§ **Your goal**: Every line of the material below should be output exactly as written, with the images skipped.

The records Start Marker

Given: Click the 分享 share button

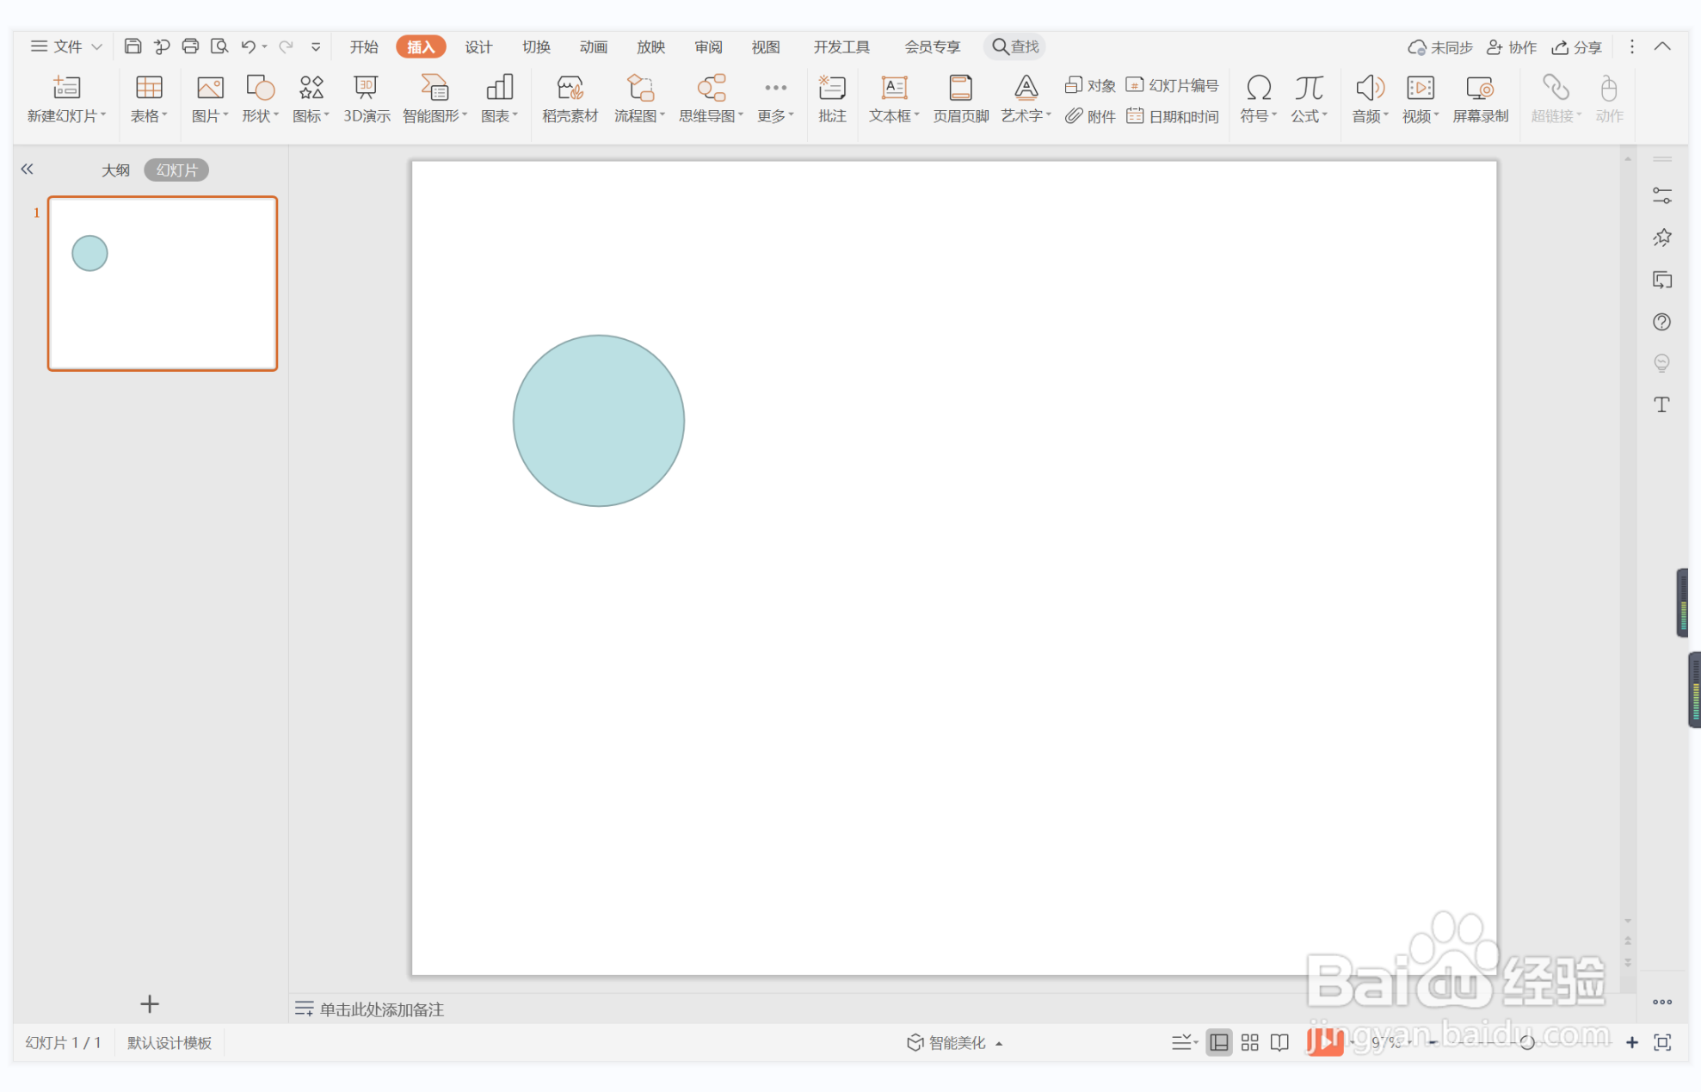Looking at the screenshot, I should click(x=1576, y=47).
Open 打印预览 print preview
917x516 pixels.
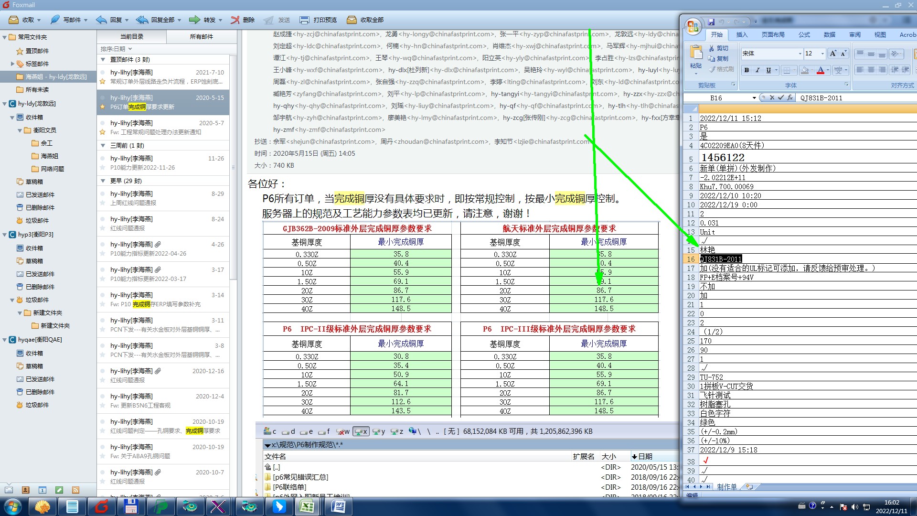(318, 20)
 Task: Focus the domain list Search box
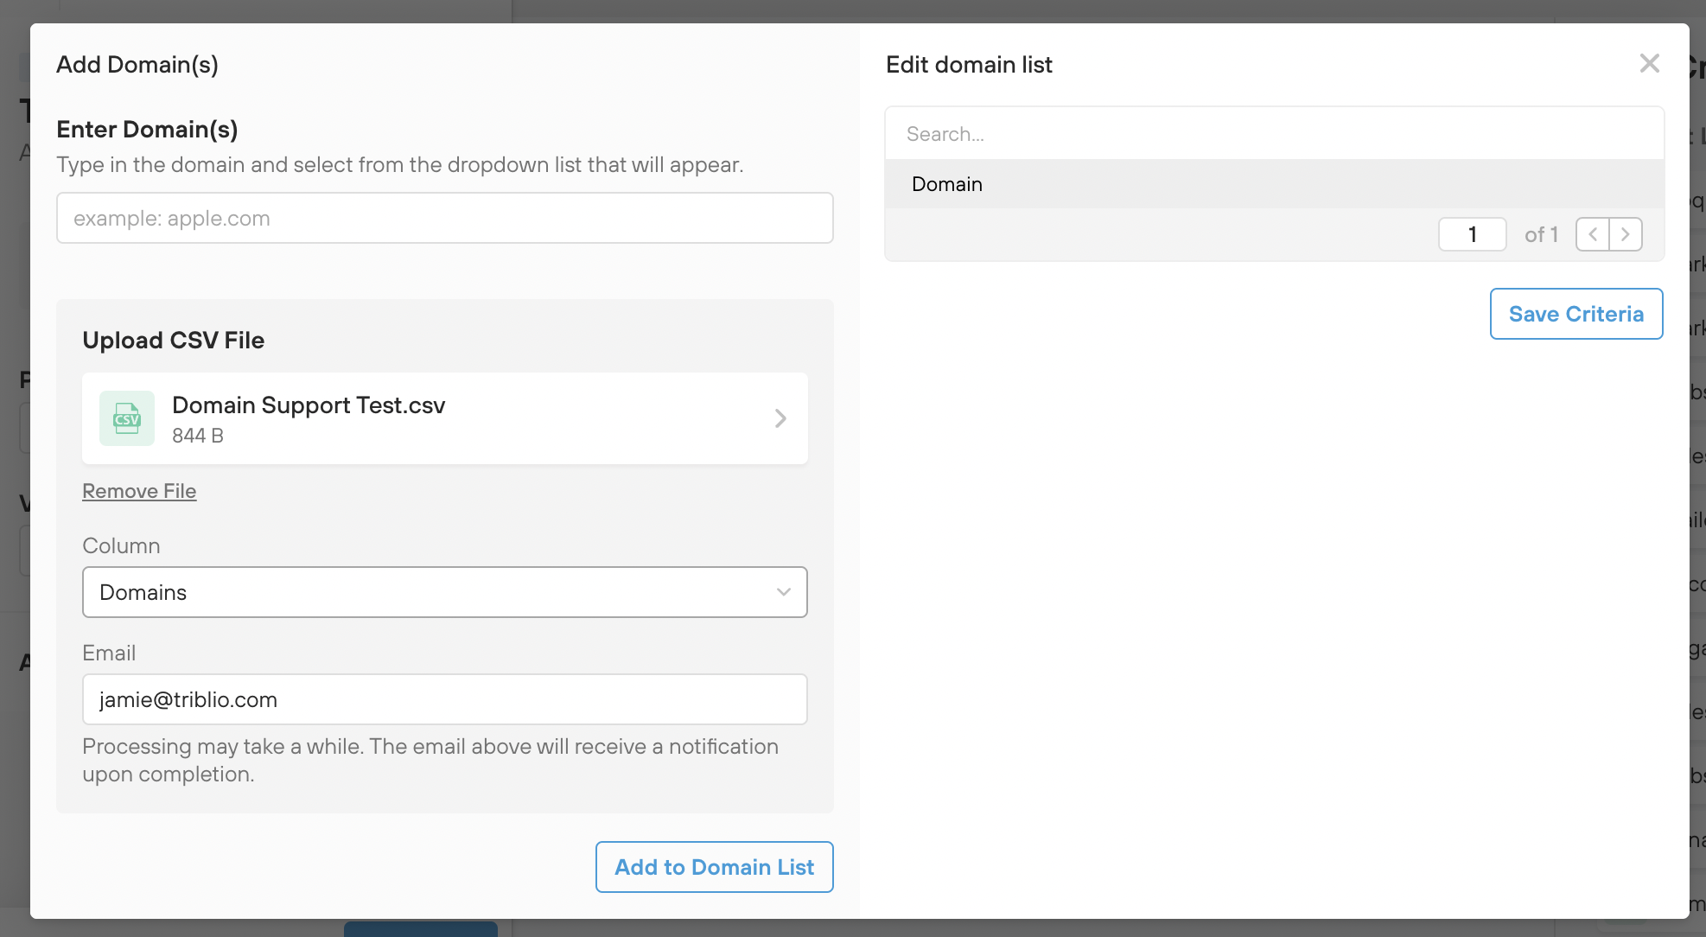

The records End Marker

§ **Response to this task**:
Given: Click the 分享 share button

Looking at the screenshot, I should click(x=1576, y=47).
Open 打印预览 print preview
917x516 pixels.
(318, 20)
 Task: Focus the domain list Search box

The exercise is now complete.